合成生物学技术采用工程化设计理念,对生物体进行有目标的设计、改造乃至重新合成,对重塑非自然功能的“人造生命”具有重要意义。噬菌体重组系统具有高效、精确和广谱适用性等特点,在基因工程、代谢工程以及生物治疗等合成生物学领域得到了广泛的应用。从基因电路、体内遗传改造和体外重组等方面全面阐述了噬菌体重组系统在合成生物学研究的现状及热点,对当前该系统的局限性进行了探讨,并就未来的研究和发展趋势进行了展望。

关键词： 合成生物学; 噬菌体重组酶; 基因电路; 遗传改造; 体外重组

Abstract:

Synthetic biology is an emerging filed that aims to de novo design and synthesis of biological functional modules, gene circuits or artificial life with the standardized bioparts based on engineering principles. Since its inception in 1998, phage recombinase-mediated site-specific recombination, also known as recombineering, has revolutionized synthetic biology. Due to high efficiency, high precision, and broad-spectrum applicability, phage recombinases have been developed into powerful synthetic biology tools such as gene editing, DNA assembly, and gene-directed insertion. Yet, some applications, such as gene circuits, biocomputing, and biotherapy, need controlled excision, and this requires the number of well-characterized integrases and RDFs. Here, the classification and applicability of phage recombinases and focused on the application of phage recombinase systems in gene circuits design and construction, in vivo genetic modification and in vitro recombination were briefly introduced. Besides, the challenges of phage recombinase as tools for genetic engineering and sophisticated gene expression regulation as well as prospects for phage recombinases were analyzed.

### 所给信息
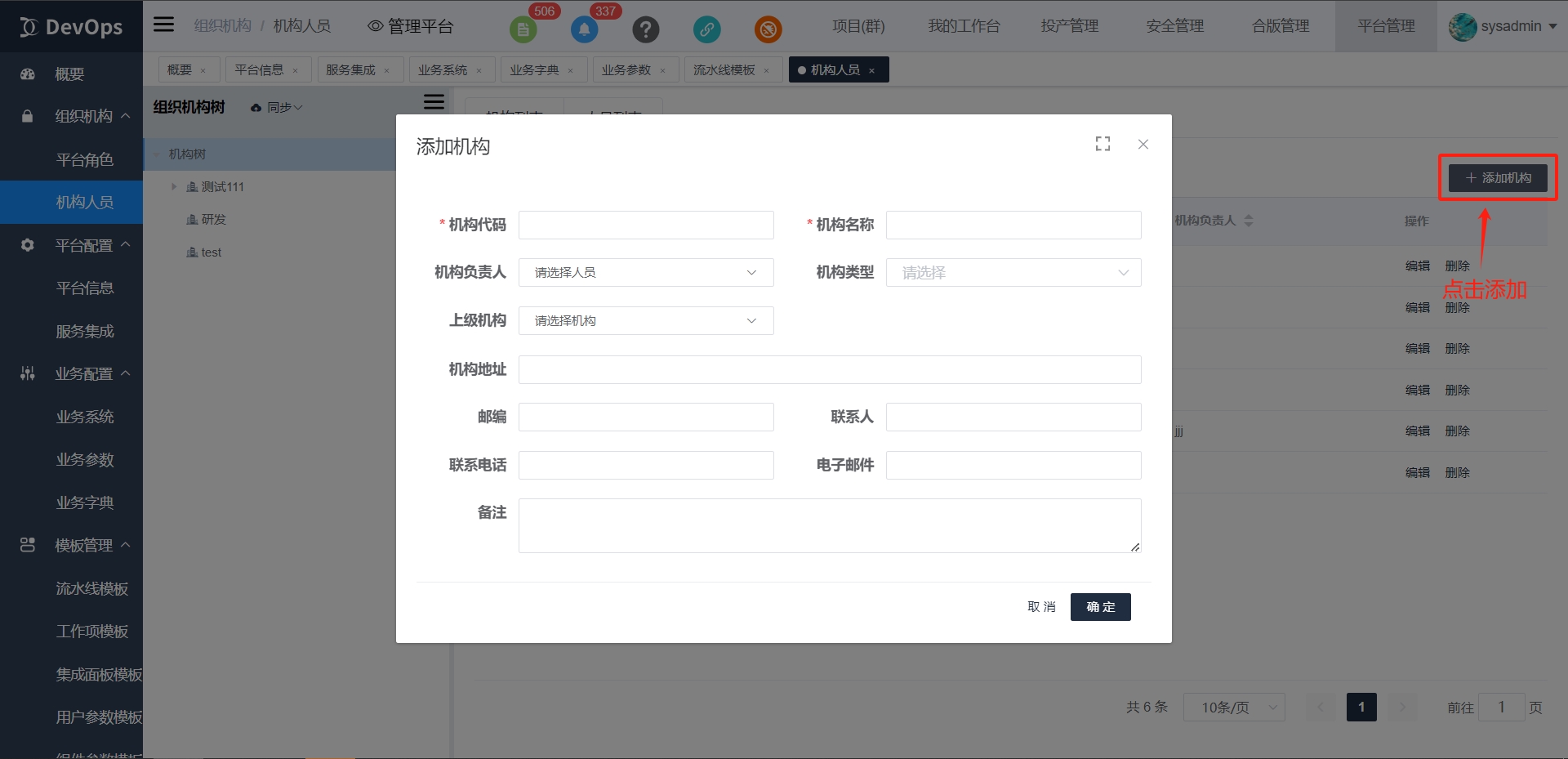Expand the 上级机构 selector
The image size is (1568, 759).
coord(645,321)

### 操作任务 1
请改写页面文本中从“合成生物学技术采用工程化设计”到“的研究和发展趋势进行了展望。”的这一段，把其中的“噬菌体重组系统”替换为“噬菌体重组工具”。
### 操作任务 2
页面文本指出噬菌体重组系统具有哪些特点？

### 书面回答 1
合成生物学技术采用工程化设计理念,对生物体进行有目标的设计、改造乃至重新合成,对重塑非自然功能的“人造生命”具有重要意义。噬菌体重组工具具有高效、精确和广谱适用性等特点,在基因工程、代谢工程以及生物治疗等合成生物学领域得到了广泛的应用。从基因电路、体内遗传改造和体外重组等方面全面阐述了噬菌体重组工具在合成生物学研究的现状及热点,对当前该系统的局限性进行了探讨,并就未来的研究和发展趋势进行了展望。

### 书面回答 2
高效、精确和广谱适用性。